--- WORK ORDER ---
Transcribe every entry word for word, but skip the images.

--- RECORDED INFORMATION ---
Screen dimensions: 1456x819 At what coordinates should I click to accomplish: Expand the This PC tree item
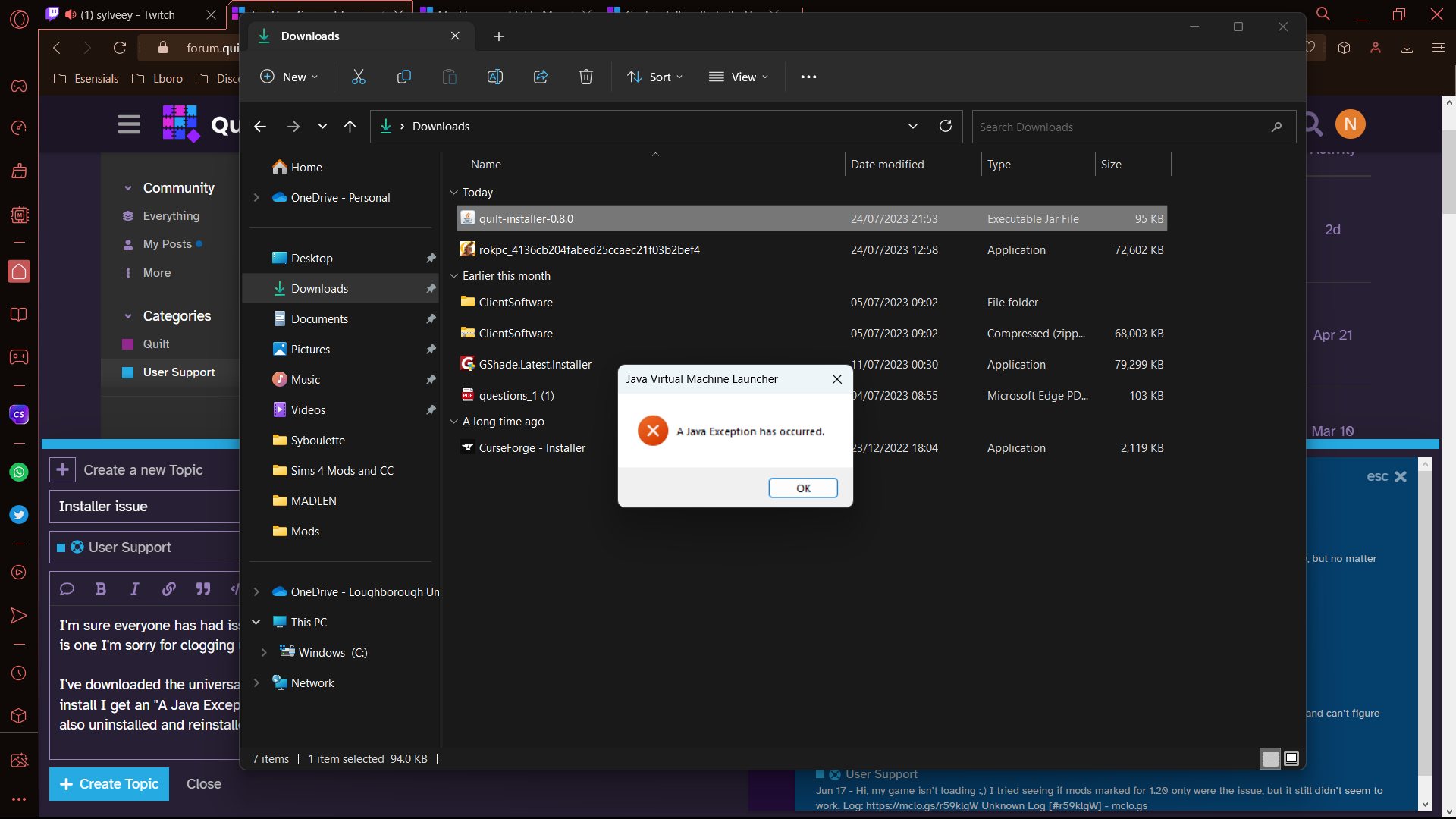[256, 622]
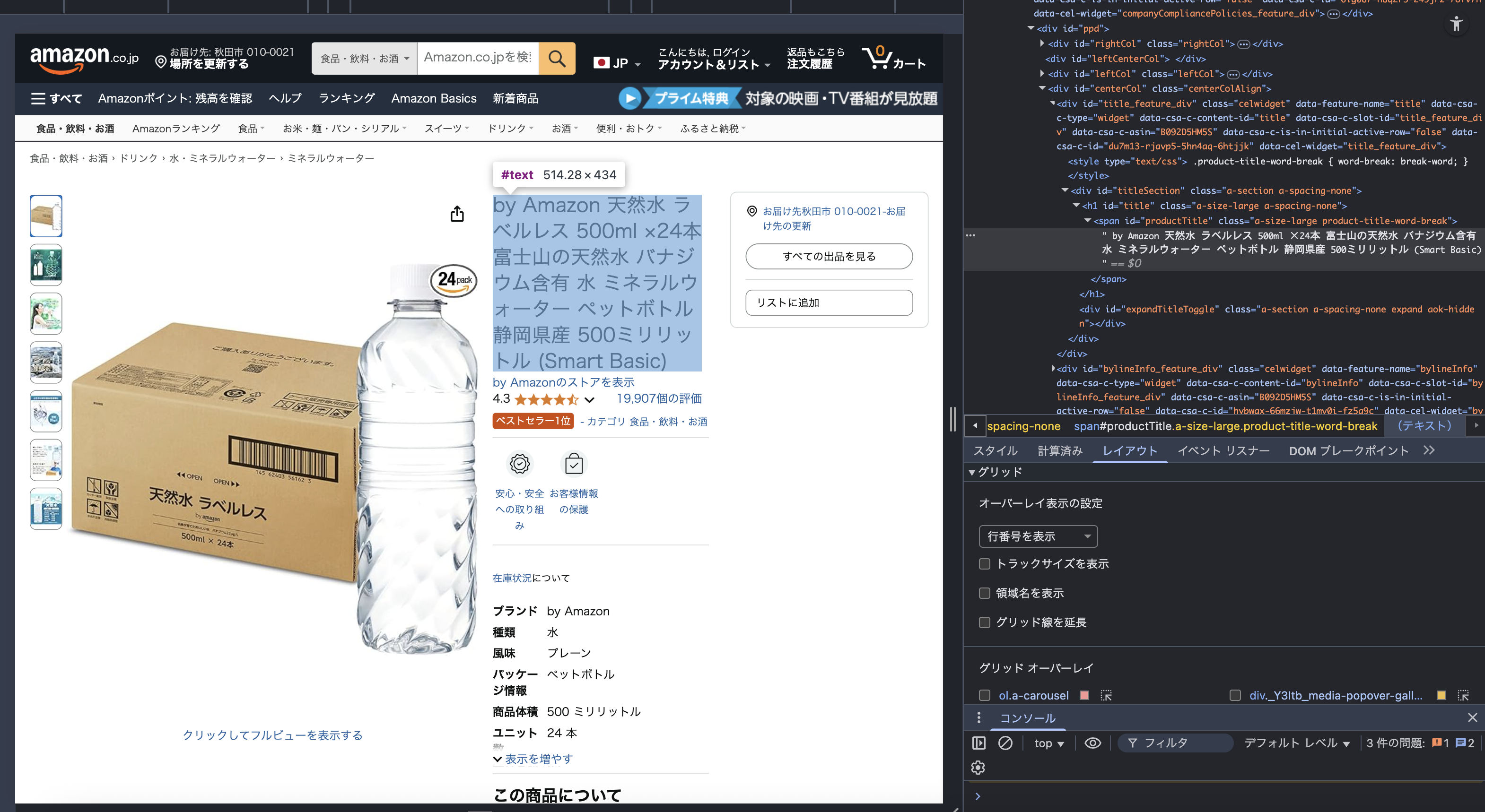Click the ol.a-carousel color swatch

(x=1084, y=696)
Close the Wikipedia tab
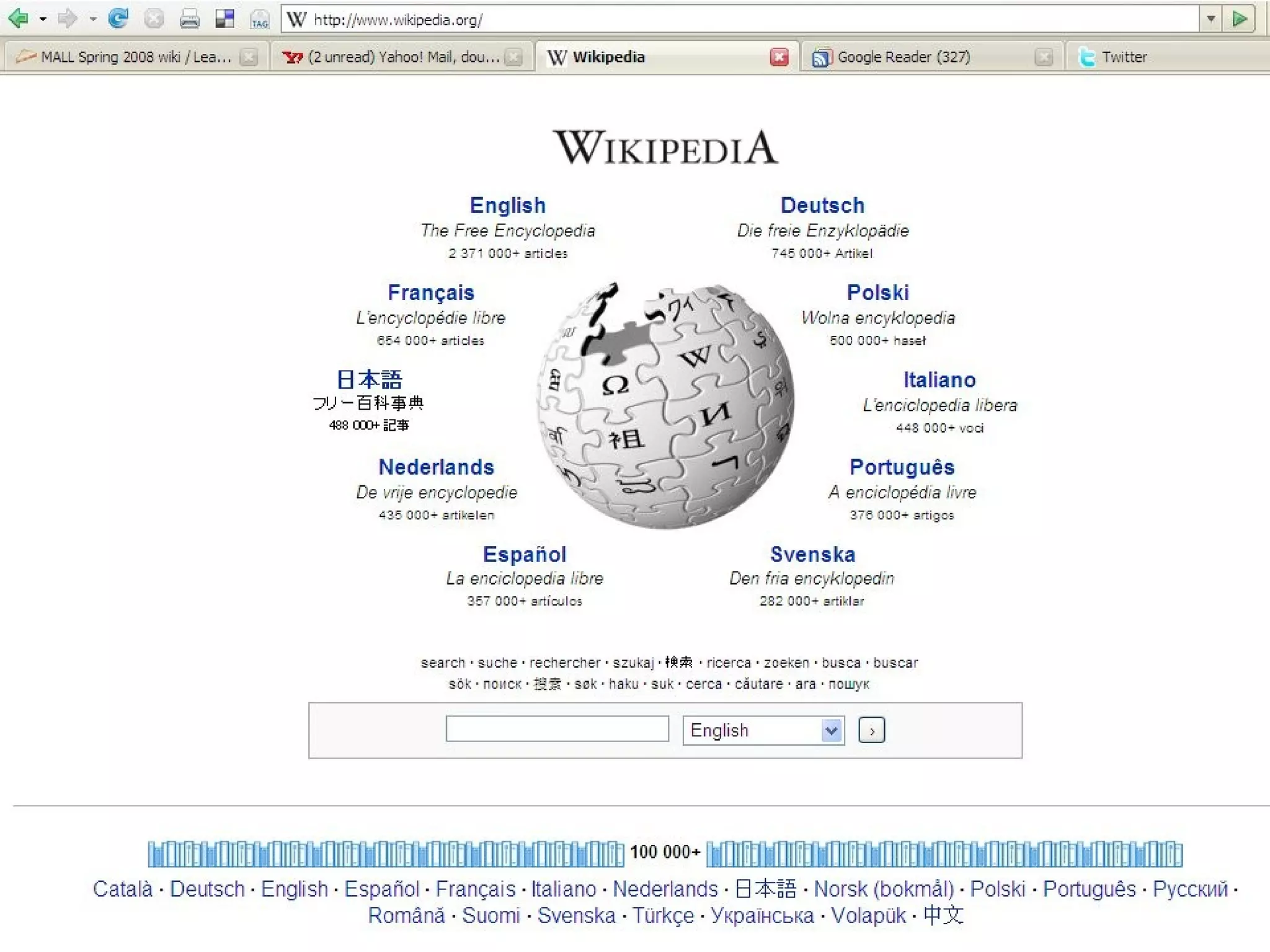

--- EXERCISE RESULT ---
Screen dimensions: 1456x819 At what coordinates should I click to accomplish: Expand the This PC tree item
[256, 622]
Click the ol.a-carousel color swatch

(x=1084, y=696)
Close the Wikipedia tab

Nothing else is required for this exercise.